Время написания “Коляски” определяется положением ее первоначальной редакции в КРМ6, куда Гоголь начал вносить свои записи с 1835 г. Непосредственно за “Коляской” следует текст наброска исторической драмы “Альфред”, а несколько дальше (на листе 16) — рецензия на пьесу Загоскина “Недовольные”, вышедшую в начале 1836 г. Поскольку, таким образом, основной материал тетради относится к концу 1835 и началу 1836 гг., следует и первоначальную редакцию “Коляски” отнести не ранее чем к середине 1835 г. В начале октября 1835 г. повесть была Гоголем закончена и передана Пушкину — для проектировавшегося, но не осуществленного альманаха. Так, уже в письме от первой половины октября Пушкин сообщал П. А. Плетневу из Михайловского: “Спасибо, великое спасибо Гоголю за его Коляску, в ней альманах далеко может уехать, но мое мнение: даром Коляски не брать, а установить ей цену: Гоголю нужны деньги”. [Пушкин, “Переписка”, изд. Академии Наук, т. III, с. 238.]

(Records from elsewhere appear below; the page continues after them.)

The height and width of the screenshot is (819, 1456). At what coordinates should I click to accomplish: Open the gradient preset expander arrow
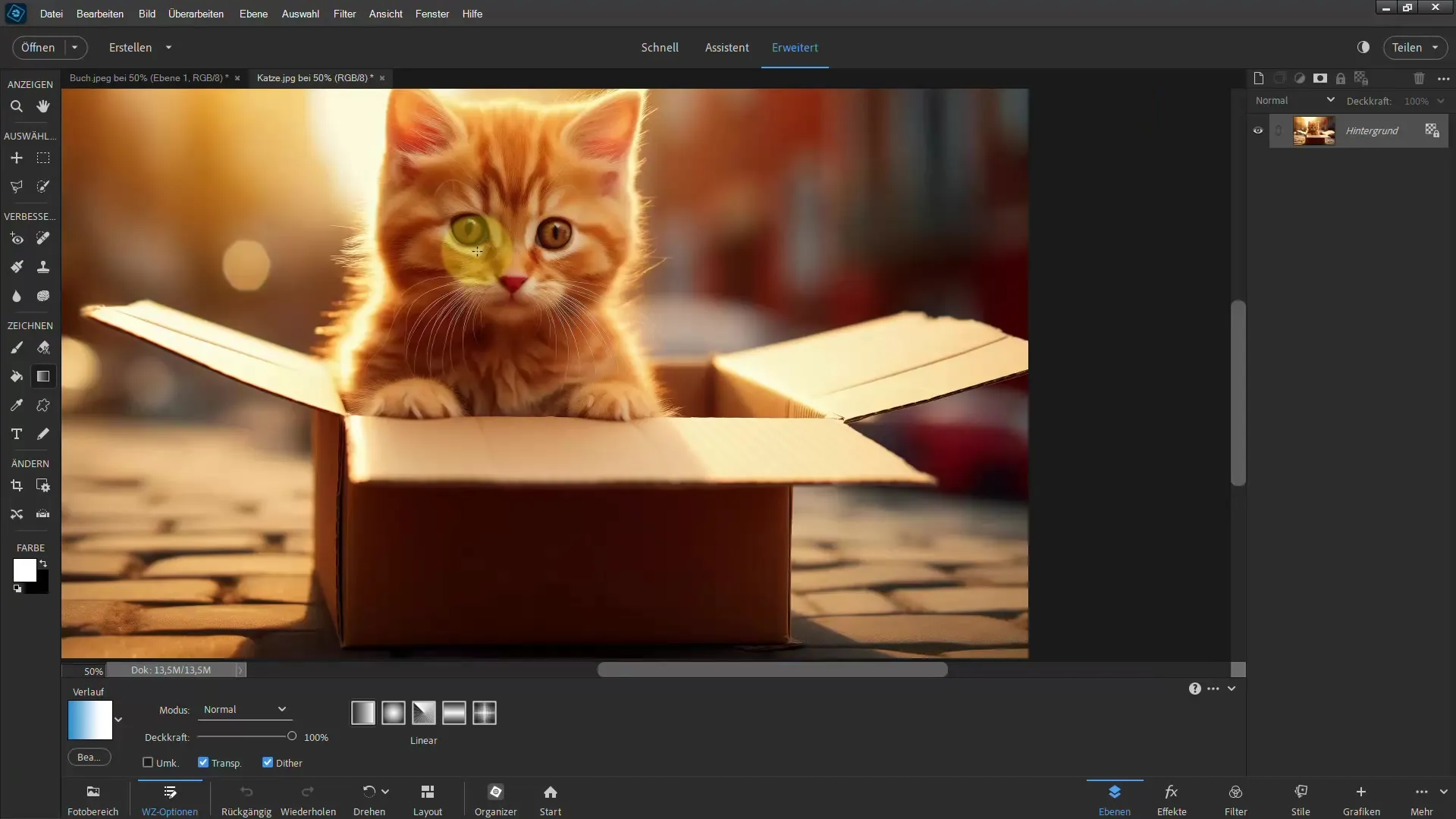(x=119, y=719)
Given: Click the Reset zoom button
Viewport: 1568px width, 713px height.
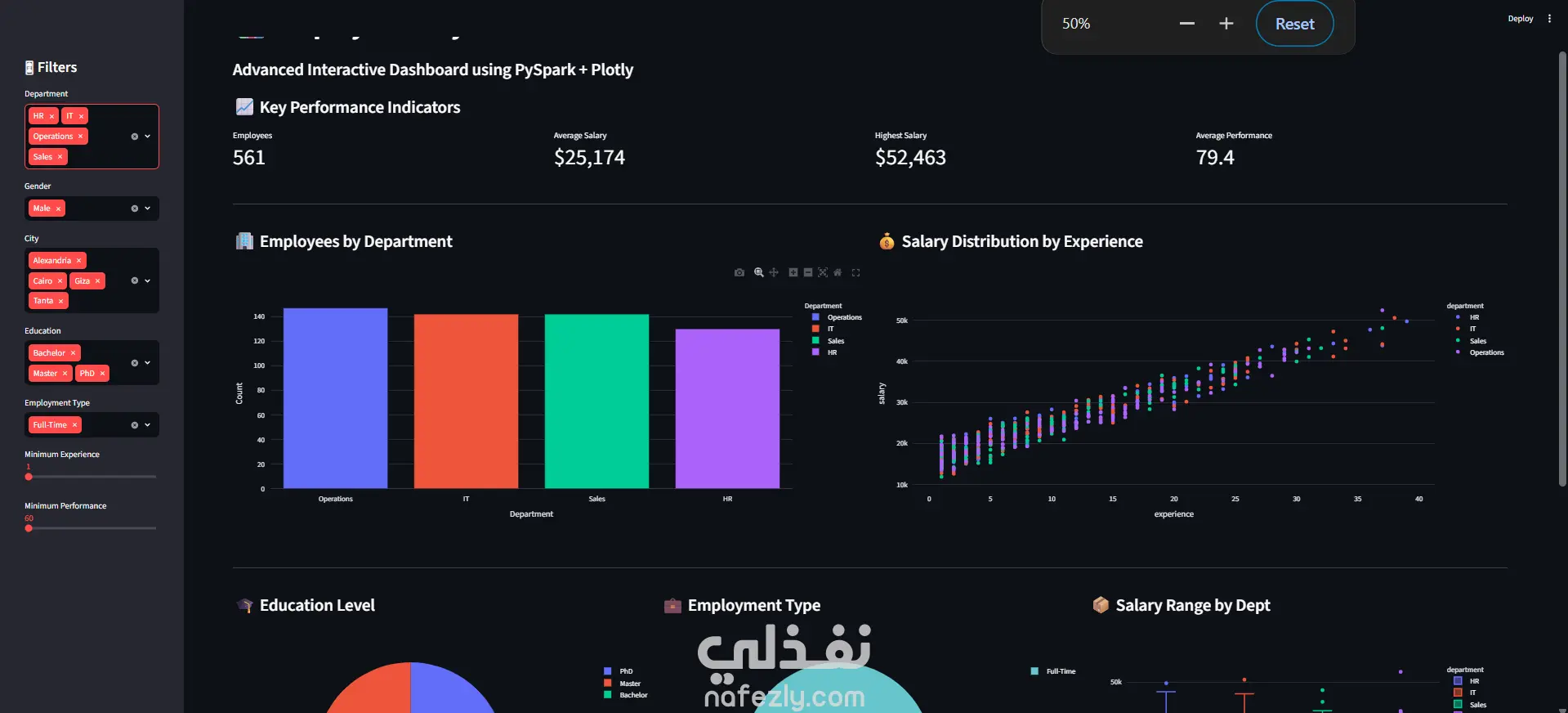Looking at the screenshot, I should [x=1295, y=24].
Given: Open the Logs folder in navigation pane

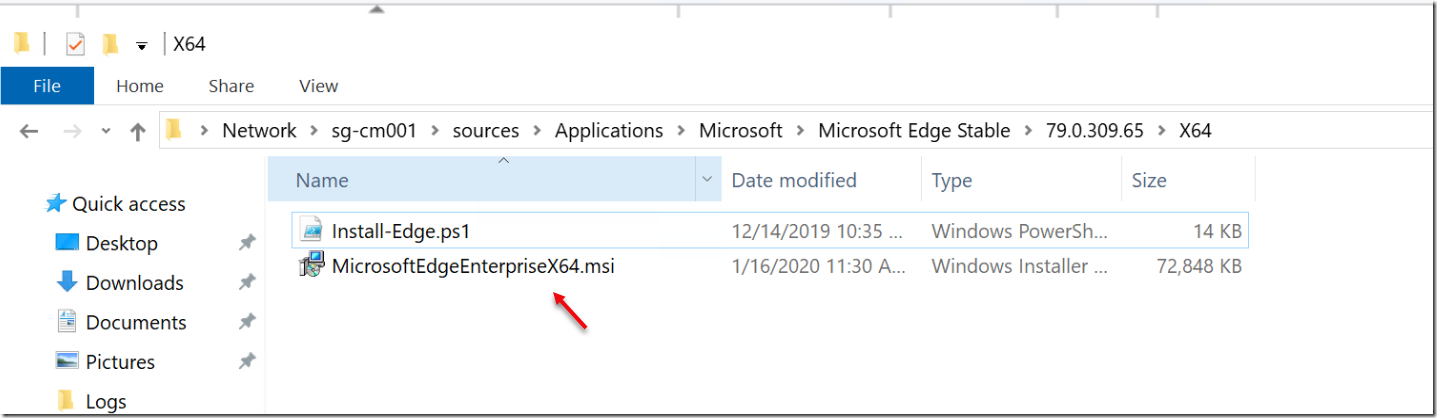Looking at the screenshot, I should pyautogui.click(x=106, y=402).

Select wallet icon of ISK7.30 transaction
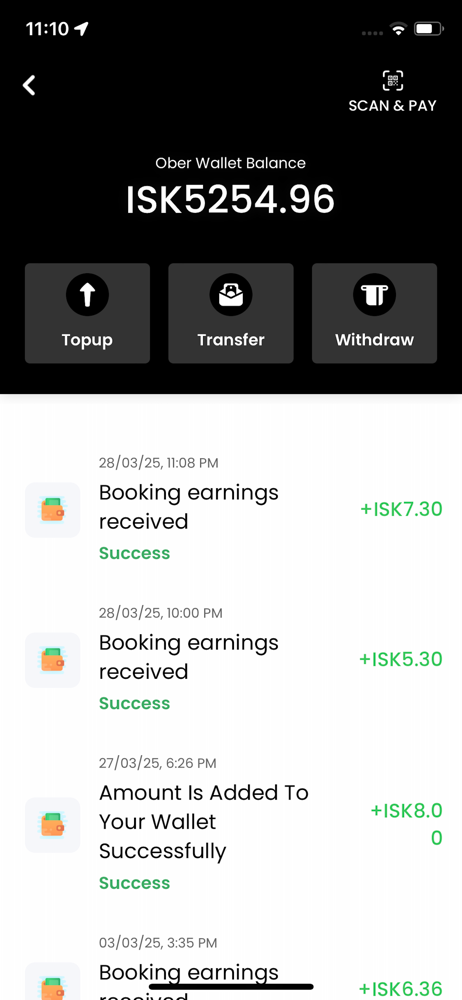pyautogui.click(x=52, y=510)
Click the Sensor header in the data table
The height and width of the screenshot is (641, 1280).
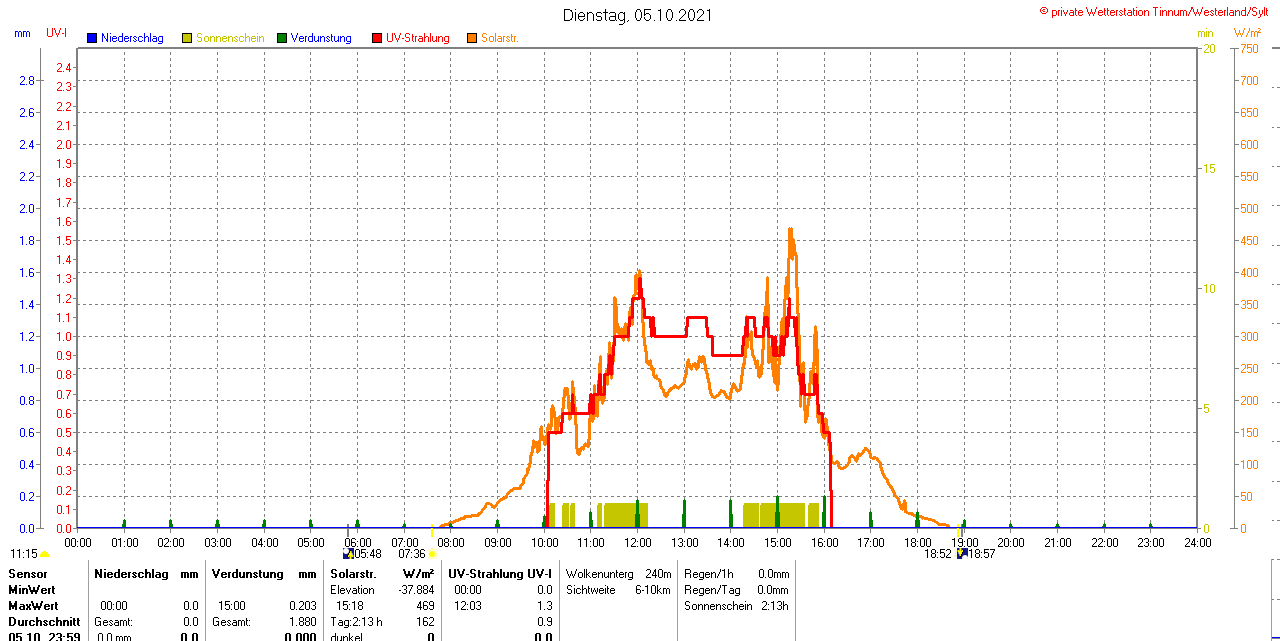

Самое обращение Пушкина по поводу “Коляски” к Плетневу вызывает предположение, что рукопись ее была переслана в Михайловское Плетневым и прочтена Пушкиным непосредственно перед написанием письма. Гоголь 1 сентября 1835 г., т. е. за несколько дней до отъезда Пушкина в Михайловское, вернулся в Петербург из своей поездки на юг. Вероятнее всего, что вписанная раньше, в черновой редакции, в тетрадь КРМ6, повесть была закончена и переписана для печати в течение сентября 1835 г., после возвращения Гоголя в Петербург, и в начале октября передана, для помещения в альманахе, Пушкину. Так как предполагавшийся альманах не состоялся, то “Коляску” Пушкин и напечатал в “Современнике”.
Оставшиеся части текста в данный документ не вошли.